◆ WHAT TO PRODUCE
Your task is to output all the records below, word for word.

Dataset entries:

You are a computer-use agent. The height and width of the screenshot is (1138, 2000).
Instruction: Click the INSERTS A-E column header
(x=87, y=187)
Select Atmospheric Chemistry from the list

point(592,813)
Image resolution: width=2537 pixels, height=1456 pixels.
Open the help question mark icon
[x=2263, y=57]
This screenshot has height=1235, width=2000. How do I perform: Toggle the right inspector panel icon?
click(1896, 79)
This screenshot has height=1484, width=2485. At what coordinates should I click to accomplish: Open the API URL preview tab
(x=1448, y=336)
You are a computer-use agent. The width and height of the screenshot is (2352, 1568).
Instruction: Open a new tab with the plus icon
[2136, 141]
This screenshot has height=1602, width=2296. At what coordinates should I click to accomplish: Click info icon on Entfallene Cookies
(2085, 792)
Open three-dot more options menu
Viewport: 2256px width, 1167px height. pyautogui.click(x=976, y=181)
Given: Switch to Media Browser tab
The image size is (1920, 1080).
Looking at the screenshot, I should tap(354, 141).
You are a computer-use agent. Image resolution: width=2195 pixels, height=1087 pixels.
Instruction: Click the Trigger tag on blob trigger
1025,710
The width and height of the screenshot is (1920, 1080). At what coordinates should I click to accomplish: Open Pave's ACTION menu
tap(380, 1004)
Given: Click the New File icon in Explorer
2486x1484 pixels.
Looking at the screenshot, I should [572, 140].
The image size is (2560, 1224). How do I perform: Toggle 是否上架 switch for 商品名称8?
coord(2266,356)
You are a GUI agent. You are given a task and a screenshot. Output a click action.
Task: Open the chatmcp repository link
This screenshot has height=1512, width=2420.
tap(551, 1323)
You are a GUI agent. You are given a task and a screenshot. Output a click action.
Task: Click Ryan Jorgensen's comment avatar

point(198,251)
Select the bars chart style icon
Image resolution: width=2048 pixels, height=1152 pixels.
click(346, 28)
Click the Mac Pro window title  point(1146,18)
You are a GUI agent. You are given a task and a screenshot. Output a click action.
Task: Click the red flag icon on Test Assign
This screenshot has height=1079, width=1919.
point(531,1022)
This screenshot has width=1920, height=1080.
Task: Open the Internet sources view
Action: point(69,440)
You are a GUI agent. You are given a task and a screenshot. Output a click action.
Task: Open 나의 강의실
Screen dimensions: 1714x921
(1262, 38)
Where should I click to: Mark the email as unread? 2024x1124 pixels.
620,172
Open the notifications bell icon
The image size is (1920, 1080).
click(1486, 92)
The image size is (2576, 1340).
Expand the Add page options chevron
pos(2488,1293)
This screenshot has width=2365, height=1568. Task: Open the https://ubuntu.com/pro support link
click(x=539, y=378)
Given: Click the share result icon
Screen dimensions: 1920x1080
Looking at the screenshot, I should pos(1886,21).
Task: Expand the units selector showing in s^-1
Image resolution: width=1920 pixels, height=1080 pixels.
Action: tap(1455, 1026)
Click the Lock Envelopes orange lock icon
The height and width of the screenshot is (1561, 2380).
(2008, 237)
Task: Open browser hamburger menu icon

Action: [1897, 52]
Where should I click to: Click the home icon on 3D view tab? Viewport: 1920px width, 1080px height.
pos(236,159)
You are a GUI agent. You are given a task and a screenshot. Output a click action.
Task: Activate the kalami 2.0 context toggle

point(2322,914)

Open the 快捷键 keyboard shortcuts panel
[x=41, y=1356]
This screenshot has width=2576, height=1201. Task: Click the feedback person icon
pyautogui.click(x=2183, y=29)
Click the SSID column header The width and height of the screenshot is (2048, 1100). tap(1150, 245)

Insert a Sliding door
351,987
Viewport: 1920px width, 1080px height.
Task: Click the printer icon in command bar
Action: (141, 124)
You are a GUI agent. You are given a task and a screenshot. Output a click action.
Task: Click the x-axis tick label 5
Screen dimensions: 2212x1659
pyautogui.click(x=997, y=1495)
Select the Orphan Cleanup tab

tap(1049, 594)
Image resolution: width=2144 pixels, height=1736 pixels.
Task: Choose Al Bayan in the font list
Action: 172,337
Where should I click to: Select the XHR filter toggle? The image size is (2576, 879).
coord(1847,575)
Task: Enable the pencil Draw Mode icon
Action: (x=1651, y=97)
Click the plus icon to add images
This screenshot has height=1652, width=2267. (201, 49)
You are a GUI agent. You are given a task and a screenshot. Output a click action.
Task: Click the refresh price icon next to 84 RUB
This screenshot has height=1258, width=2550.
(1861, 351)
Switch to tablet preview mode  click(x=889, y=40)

◆ WRITTEN REPLY
You are a computer-use agent. The height and width of the screenshot is (1138, 2000).
Instruction: Click the INSERTS A-E column header
(x=87, y=187)
Select Atmospheric Chemistry from the list

point(592,813)
Image resolution: width=2537 pixels, height=1456 pixels.
Open the help question mark icon
[x=2263, y=57]
This screenshot has height=1235, width=2000. How do I perform: Toggle the right inspector panel icon?
click(1896, 79)
This screenshot has height=1484, width=2485. At what coordinates should I click to accomplish: Open the API URL preview tab
(x=1448, y=336)
You are a computer-use agent. The width and height of the screenshot is (2352, 1568).
Instruction: Open a new tab with the plus icon
[2136, 141]
This screenshot has height=1602, width=2296. At what coordinates should I click to accomplish: Click info icon on Entfallene Cookies
(2085, 792)
Open three-dot more options menu
Viewport: 2256px width, 1167px height. pyautogui.click(x=976, y=181)
Given: Switch to Media Browser tab
The image size is (1920, 1080).
Looking at the screenshot, I should tap(354, 141).
You are a computer-use agent. Image resolution: width=2195 pixels, height=1087 pixels.
Instruction: Click the Trigger tag on blob trigger
1025,710
The width and height of the screenshot is (1920, 1080). At what coordinates should I click to accomplish: Open Pave's ACTION menu
tap(380, 1004)
Given: Click the New File icon in Explorer
2486x1484 pixels.
Looking at the screenshot, I should [572, 140].
The image size is (2560, 1224). How do I perform: Toggle 是否上架 switch for 商品名称8?
coord(2266,356)
You are a GUI agent. You are given a task and a screenshot. Output a click action.
Task: Open the chatmcp repository link
This screenshot has height=1512, width=2420.
tap(551, 1323)
You are a GUI agent. You are given a task and a screenshot. Output a click action.
Task: Click Ryan Jorgensen's comment avatar

point(198,251)
Select the bars chart style icon
Image resolution: width=2048 pixels, height=1152 pixels.
click(346, 28)
Click the Mac Pro window title  point(1146,18)
You are a GUI agent. You are given a task and a screenshot. Output a click action.
Task: Click the red flag icon on Test Assign
This screenshot has height=1079, width=1919.
point(531,1022)
This screenshot has width=1920, height=1080.
Task: Open the Internet sources view
Action: point(69,440)
You are a GUI agent. You are given a task and a screenshot. Output a click action.
Task: Open 나의 강의실
Screen dimensions: 1714x921
(1262, 38)
Where should I click to: Mark the email as unread? 2024x1124 pixels.
620,172
Open the notifications bell icon
The image size is (1920, 1080).
click(1486, 92)
The image size is (2576, 1340).
Expand the Add page options chevron
pos(2488,1293)
This screenshot has width=2365, height=1568. Task: Open the https://ubuntu.com/pro support link
click(x=539, y=378)
Given: Click the share result icon
Screen dimensions: 1920x1080
Looking at the screenshot, I should pos(1886,21).
Task: Expand the units selector showing in s^-1
Image resolution: width=1920 pixels, height=1080 pixels.
Action: tap(1455, 1026)
Click the Lock Envelopes orange lock icon
The height and width of the screenshot is (1561, 2380).
(2008, 237)
Task: Open browser hamburger menu icon

Action: [1897, 52]
Where should I click to: Click the home icon on 3D view tab? Viewport: 1920px width, 1080px height.
pos(236,159)
You are a GUI agent. You are given a task and a screenshot. Output a click action.
Task: Activate the kalami 2.0 context toggle

point(2322,914)

Open the 快捷键 keyboard shortcuts panel
[x=41, y=1356]
This screenshot has width=2576, height=1201. Task: Click the feedback person icon
pyautogui.click(x=2183, y=29)
Click the SSID column header The width and height of the screenshot is (2048, 1100). tap(1150, 245)

Insert a Sliding door
351,987
Viewport: 1920px width, 1080px height.
Task: Click the printer icon in command bar
Action: (141, 124)
You are a GUI agent. You are given a task and a screenshot. Output a click action.
Task: Click the x-axis tick label 5
Screen dimensions: 2212x1659
pyautogui.click(x=997, y=1495)
Select the Orphan Cleanup tab

tap(1049, 594)
Image resolution: width=2144 pixels, height=1736 pixels.
Task: Choose Al Bayan in the font list
Action: 172,337
Where should I click to: Select the XHR filter toggle? The image size is (2576, 879).
coord(1847,575)
Task: Enable the pencil Draw Mode icon
Action: (x=1651, y=97)
Click the plus icon to add images
This screenshot has height=1652, width=2267. (201, 49)
You are a GUI agent. You are given a task and a screenshot. Output a click action.
Task: Click the refresh price icon next to 84 RUB
This screenshot has height=1258, width=2550.
(1861, 351)
Switch to tablet preview mode  click(x=889, y=40)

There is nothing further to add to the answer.